It’s another Sunday, and it’s time for another Sunday morning ride!
Today I was off to Jogeshwari, as I had been extremely intrigued by Ashutosh Bijoors blog about his visit to Jogeshwari caves.
Just imagine! A 2000 year old rock cut cave in the middle of Mumbai’s suburban area, and no one seems to have heard about it! I had to check this out. It was just under 50 KM round trip, and would be a nice ride in the rains.
I hit the road by 6 AM, and cycled across the Eastern express highway and then hit the Jogeshwari Vikhroli link road, and then asked my way to the caves.
And when I found the caves, my jaw really dropped!
What an awesome cave temple complex! It was huge – one large central hall, where there is a temple of Jogeshwari devi, one large outside chamber where there are some excellent friezes of Shiva Parvati, and several interconnected passages where there are temples of Ganesha, Maruti etc.
The ASI has done an excellent job of cleaning up the place and removing encroachments – as can be testified by the broken remains of the illegal buildings around it. Its a nice clean and safe place to go to, and since it is a live temple, there are always people around.

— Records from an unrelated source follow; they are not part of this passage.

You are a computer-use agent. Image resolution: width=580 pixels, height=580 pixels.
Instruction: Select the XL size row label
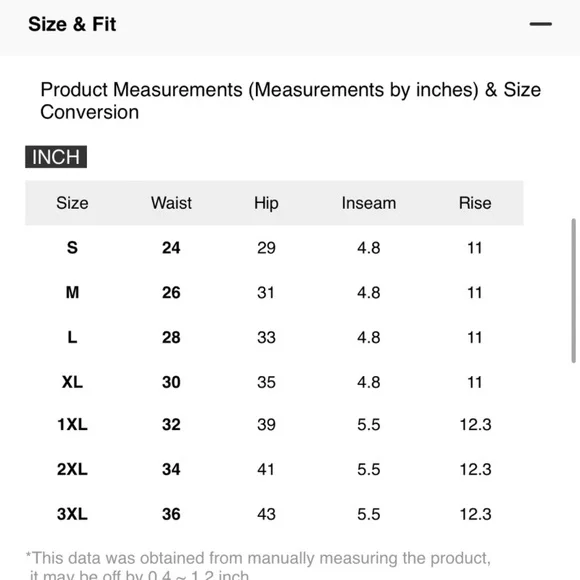[72, 382]
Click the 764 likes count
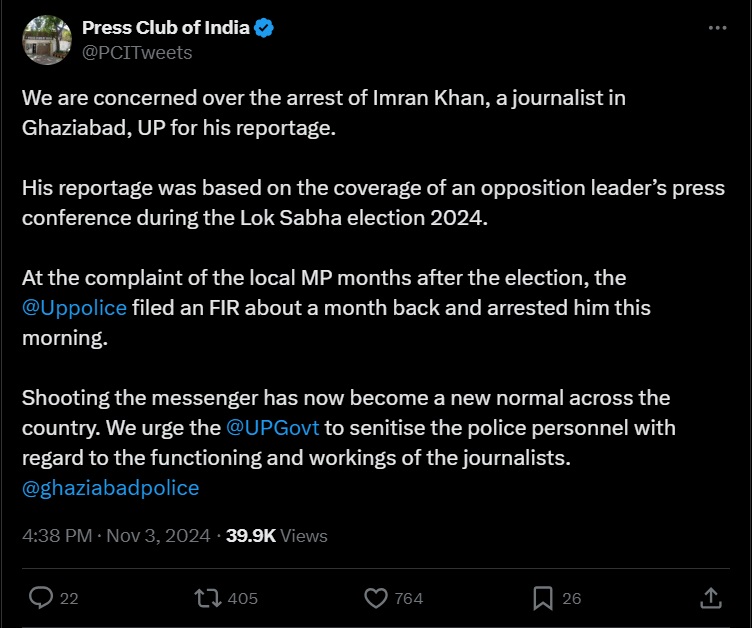Screen dimensions: 752x628 point(409,598)
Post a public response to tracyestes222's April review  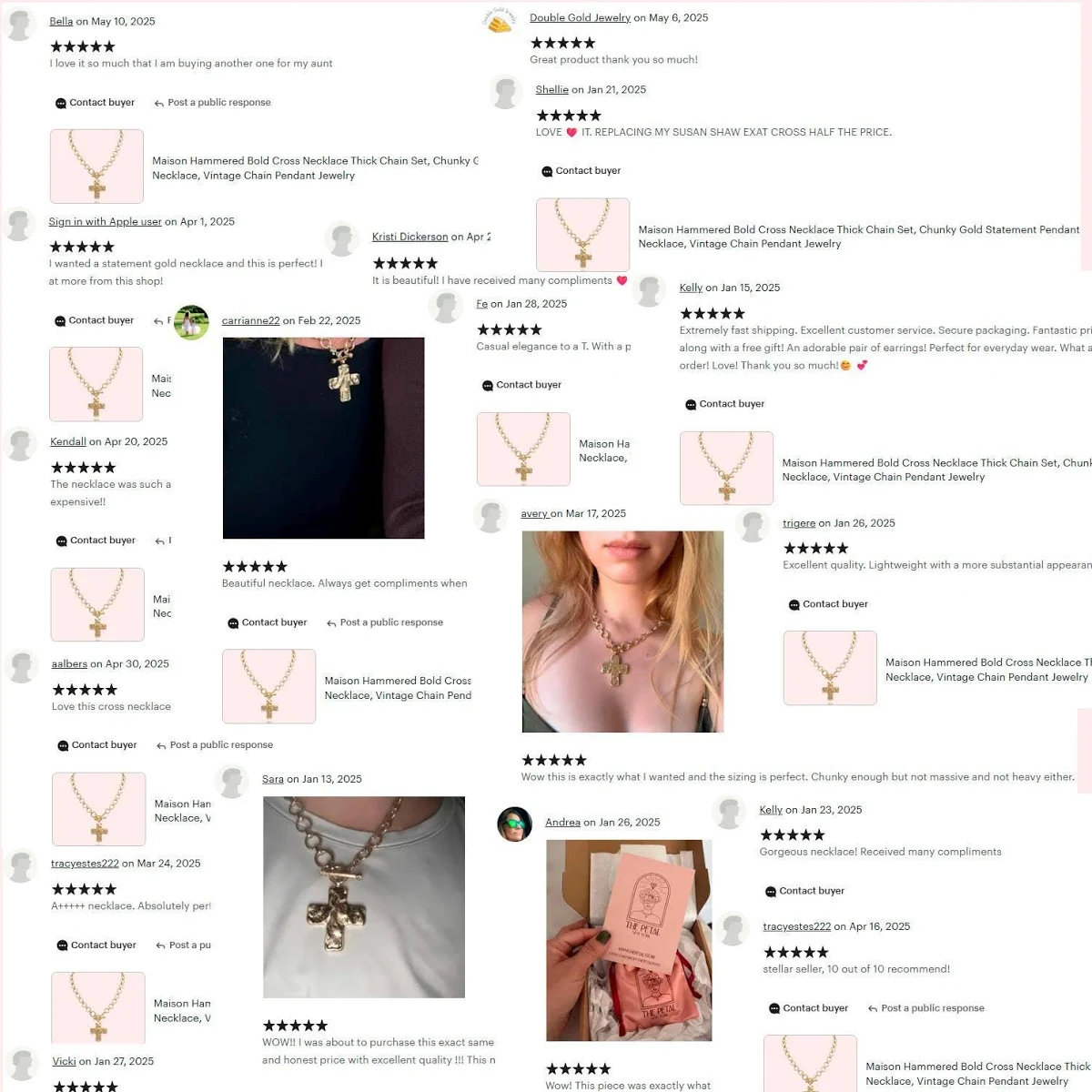[926, 1008]
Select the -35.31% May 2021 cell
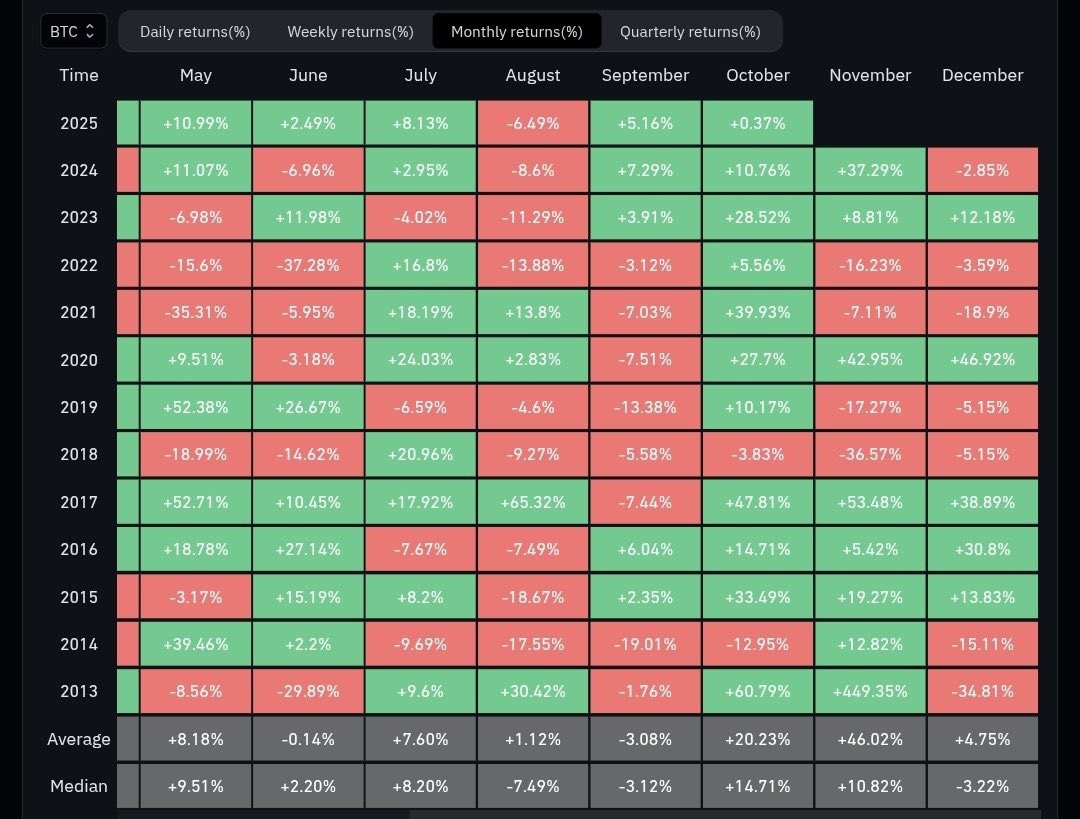Screen dimensions: 1080x819 click(x=195, y=312)
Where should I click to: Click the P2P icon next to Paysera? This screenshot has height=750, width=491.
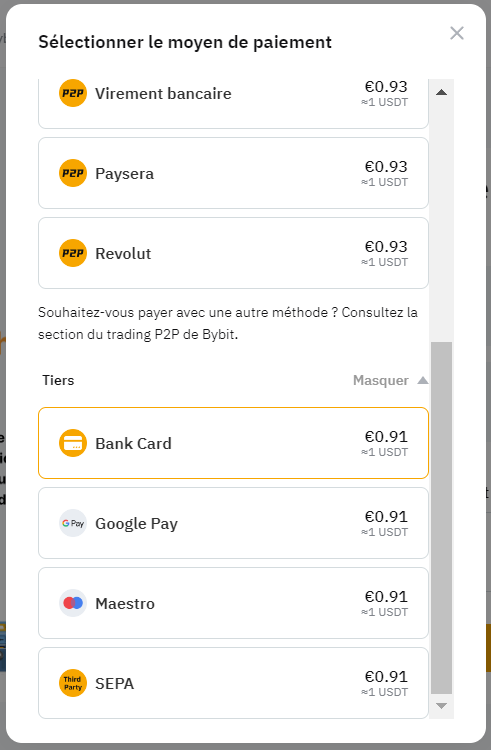pyautogui.click(x=73, y=173)
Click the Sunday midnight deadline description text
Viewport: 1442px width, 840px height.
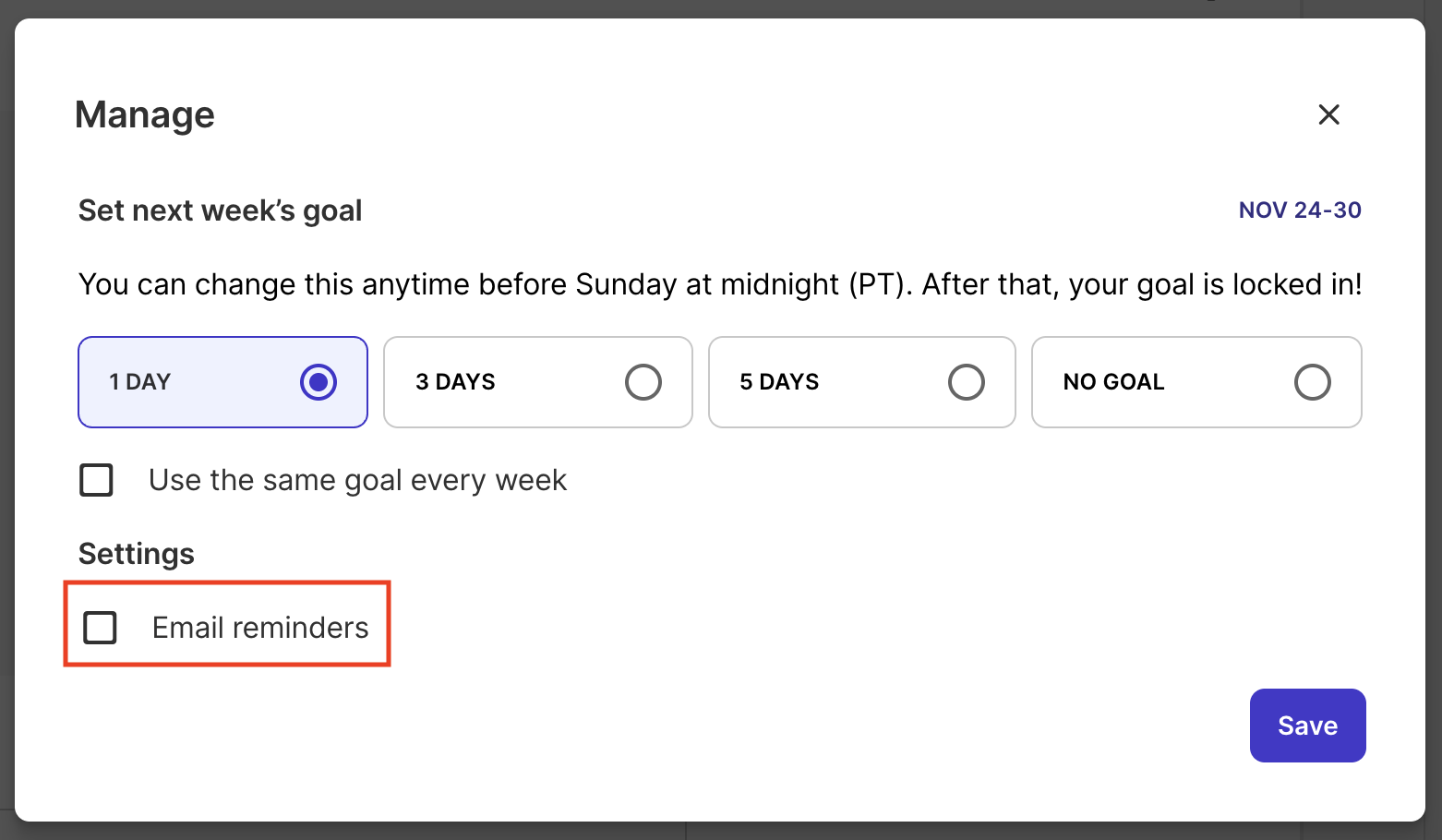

As per the ASI board outside, the caves were excavated in 6th century AD, when the Hindus started imitating the Buddhist practice of excavating rock cut caves and making Hindu temples and viharas, rather than Buddhist ones. Other famous temples of this type are the Elephanta caves, and the Ellora rock cut temple, and also the Ajanta caves – which are even more awesome, as they are better preserved.
It is very close to the other rock cut temple complexes of Mumbai - Mahakali caves and Kanheri caves – though these are Buddhist caves and probably older.
Just think about it – a 2000 year old rock cut temple right at the junction of JVLR and Western Express Highway! Right in the middle of suburbia!
At both the entrances you can see remains of what must have been a richly carved maha dwaar – with large dwarpalas on both sides and sculptures of Shiva on top. At the entrance to the main temple, there are friezes in better condition than the others – imposing large dwarpalas on both sides and panels on top – showing Shiva’s marriage, Shiva being worshipped by Ascetics and Shiva and Parvati in family life.
The pillars and layout of the caves are amazing, and really awe you with their majesty. In their heyday, it must have been an amazing site.
Do check out Ashutosh Bijoor’s blog for more details
Rather than reiterate what he has presented, I would like the highlight an important point.
We have been always taught that Bombay did not exist before the British – that they were the creators of Bombay. The lands were pointless and undeveloped before they came, and the only thing they liked about it was that it was a safe harbour. Even the name 'Bombay' comes from ‘Bom bahia’ - which is Portuguese for ‘good harbour’. And then they developed this worthless land, filled in the creeks and reclaimed the land, etc and created a city.
But that is completely false, as we can see from these amazing relics of the past.
Mahakali caves, Jogeshwari caves, Kanheri caves, Elephanta caves - these are all giant projects which would have required huge investment, huge sophistication and a rich civilisation. We have Mahim fort – which is more than a thousand years old – but is completely encroached upon.
There was a rich and awesome civilisation here since millennia, and we should be proud of it, celebrate it and protect it.
But we don't.
In any other city in the world, this would be one of the great treasures of the city – but here in Mumbai, it is just a sleepy little forgotten place.
But things are getting better - this temple is no longer dirty and encroached upon. The ASI has done a great job of cleaning it up, and the locals have kept it clean after that.
Reflecting on this, I donned my helmet again and set out for the return ride. It rained, and I was a happy man! Singing in the rain.
I blog about my travels - and the thoughts they set off! Sometimes the simplest destinations can be the most thought-provoking!